In the world of organised crime, Hyatt Hotels ‘fessed up to the second breach of its front desk card systems in two years. Expensive hotels are a perennial target for hackers since the punters tend to be wealthy, busy and often using corporate cards. Fraud on these has little consequence to the beleaguered ‘road warrior’ and credit limits are often high. In this case it looks like Hyatt are doing a fairly transparent job of reporting the breach, even if a tad late – it finished in July
Moving down the ladder to the organised crime/incompetence border, this week saw a heist (love that word) of $60 meellion from a Taiwanese bank using (and you would never, ever guess this), a tailored attack against the bank’s SWIFT system. According to the aforementioned report, over $1 million of this was then found in the bank account of the head of the state-run Sri Lankan Litro Gas company and he has had his collar felt along with an associate. A third man, presumably a doppelganger of Richard Pryor’s character in Superman 2 remains on the run.
If you had the smarts to arrange a crafted SWIFT attack on a bank, would you transfer the money to your personal account? Doubt it. Time will tell.
Now we come to the tragic bit (harum).

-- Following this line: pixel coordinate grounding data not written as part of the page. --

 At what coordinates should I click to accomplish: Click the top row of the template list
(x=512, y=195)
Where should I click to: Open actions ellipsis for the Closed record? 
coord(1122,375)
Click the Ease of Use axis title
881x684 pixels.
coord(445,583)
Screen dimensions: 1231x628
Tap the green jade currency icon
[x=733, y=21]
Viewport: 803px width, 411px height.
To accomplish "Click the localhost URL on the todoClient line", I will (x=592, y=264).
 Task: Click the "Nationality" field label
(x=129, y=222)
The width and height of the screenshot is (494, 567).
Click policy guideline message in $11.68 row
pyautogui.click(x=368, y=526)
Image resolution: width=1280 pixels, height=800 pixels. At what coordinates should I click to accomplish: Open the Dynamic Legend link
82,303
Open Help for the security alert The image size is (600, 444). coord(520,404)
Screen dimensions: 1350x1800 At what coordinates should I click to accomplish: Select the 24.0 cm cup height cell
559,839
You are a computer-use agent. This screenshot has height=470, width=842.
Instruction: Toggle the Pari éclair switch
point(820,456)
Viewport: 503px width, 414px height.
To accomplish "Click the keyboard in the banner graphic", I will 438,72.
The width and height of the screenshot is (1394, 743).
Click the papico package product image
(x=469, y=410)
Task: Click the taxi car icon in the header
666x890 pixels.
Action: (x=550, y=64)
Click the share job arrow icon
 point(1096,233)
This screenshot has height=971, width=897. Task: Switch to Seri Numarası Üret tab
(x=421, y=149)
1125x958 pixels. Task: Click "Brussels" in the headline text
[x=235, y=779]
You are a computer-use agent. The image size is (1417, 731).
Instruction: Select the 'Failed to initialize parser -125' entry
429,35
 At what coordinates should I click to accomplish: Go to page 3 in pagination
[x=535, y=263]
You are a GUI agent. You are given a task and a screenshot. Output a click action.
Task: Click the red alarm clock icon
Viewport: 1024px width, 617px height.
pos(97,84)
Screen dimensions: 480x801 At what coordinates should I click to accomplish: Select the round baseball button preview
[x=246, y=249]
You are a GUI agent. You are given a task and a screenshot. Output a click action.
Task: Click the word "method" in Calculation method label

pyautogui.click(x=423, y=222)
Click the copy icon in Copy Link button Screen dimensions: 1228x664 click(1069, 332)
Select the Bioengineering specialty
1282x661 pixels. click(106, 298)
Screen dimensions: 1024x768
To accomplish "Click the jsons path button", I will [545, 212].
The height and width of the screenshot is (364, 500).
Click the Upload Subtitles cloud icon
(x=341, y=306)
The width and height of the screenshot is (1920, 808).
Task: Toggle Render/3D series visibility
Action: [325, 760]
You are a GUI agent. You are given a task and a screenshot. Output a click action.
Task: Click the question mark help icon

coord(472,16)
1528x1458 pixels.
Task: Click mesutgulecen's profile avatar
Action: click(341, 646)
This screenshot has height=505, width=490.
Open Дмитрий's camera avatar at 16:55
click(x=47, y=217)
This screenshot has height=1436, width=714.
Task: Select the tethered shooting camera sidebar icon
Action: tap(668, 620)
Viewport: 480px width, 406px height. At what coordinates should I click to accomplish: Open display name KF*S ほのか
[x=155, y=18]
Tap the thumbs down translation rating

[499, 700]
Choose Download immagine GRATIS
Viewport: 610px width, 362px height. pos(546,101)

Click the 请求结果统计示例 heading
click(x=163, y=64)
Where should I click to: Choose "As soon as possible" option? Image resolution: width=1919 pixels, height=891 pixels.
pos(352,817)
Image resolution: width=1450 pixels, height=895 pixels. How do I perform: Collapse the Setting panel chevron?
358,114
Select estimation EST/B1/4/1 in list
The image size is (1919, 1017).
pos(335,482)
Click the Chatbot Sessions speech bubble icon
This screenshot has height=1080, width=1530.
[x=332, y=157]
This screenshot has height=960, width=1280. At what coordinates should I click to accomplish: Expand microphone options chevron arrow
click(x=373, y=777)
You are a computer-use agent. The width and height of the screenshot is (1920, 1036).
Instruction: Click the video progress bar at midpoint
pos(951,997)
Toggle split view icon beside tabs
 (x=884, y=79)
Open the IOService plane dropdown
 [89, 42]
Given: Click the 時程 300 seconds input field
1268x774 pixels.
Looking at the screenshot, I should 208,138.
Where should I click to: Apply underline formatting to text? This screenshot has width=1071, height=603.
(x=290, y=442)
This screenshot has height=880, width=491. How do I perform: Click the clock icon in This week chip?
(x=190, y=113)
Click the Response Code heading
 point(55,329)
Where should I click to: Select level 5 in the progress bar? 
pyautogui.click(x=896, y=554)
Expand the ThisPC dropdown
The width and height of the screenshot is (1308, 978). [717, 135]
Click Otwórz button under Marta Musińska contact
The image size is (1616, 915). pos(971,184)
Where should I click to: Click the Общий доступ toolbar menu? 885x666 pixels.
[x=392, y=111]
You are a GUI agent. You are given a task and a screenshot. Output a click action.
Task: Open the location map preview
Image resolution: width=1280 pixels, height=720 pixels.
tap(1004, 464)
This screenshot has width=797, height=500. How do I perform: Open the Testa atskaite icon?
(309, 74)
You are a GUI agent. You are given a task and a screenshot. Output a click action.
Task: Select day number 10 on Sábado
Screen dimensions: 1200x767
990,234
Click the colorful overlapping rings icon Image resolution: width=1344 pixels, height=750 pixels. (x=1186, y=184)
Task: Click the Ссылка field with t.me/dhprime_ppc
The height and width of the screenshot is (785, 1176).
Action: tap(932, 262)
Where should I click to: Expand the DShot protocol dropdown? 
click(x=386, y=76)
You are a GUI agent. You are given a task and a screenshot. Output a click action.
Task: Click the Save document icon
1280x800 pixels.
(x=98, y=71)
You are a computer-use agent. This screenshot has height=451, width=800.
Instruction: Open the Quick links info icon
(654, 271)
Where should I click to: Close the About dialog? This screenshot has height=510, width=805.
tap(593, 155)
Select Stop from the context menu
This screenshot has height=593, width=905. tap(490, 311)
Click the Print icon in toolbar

Hot on the heels of the on-going Deloitte debacle, where it seems that transparency only applies to the cling film that covers the prawn sandwiches and clearly having not read our prior missive regarding the misconfiguration of Amazon S3 buckets, Accenture dropped a major clanger by leaving ‘the keys to the castle’ exposed to World and his Dog via yet another misconfigured S3 bucket. Whoops. Perhaps they had a crack Deloitte consultancy team assisting with deployment?
There is a common theme to many of the recent breaches and exploits and that is basic hygiene. How many ‘misconfigurations’ or unpatched systems are enough to change the attitude of the industry to do the basics right? We do not know if these issues are lethargy, incompetence, lack of process, control failure? What we do know is that with a growing enemy we need to feed, drill and equip our troops to be best prepared for battle, and that means patching, change control, regular assessment, vulnerability management and all of the relevant defences available.
On that subject you may have missed this weeks Microsoft ‘Security Update Tuesday’, formerly known as Patch Tuesday. It patches a load of ‘critical’ and ‘important’ vulnerabilities including remote code exploits, which are in the wild of Office and Microsoft DNS. Please patch your stuff.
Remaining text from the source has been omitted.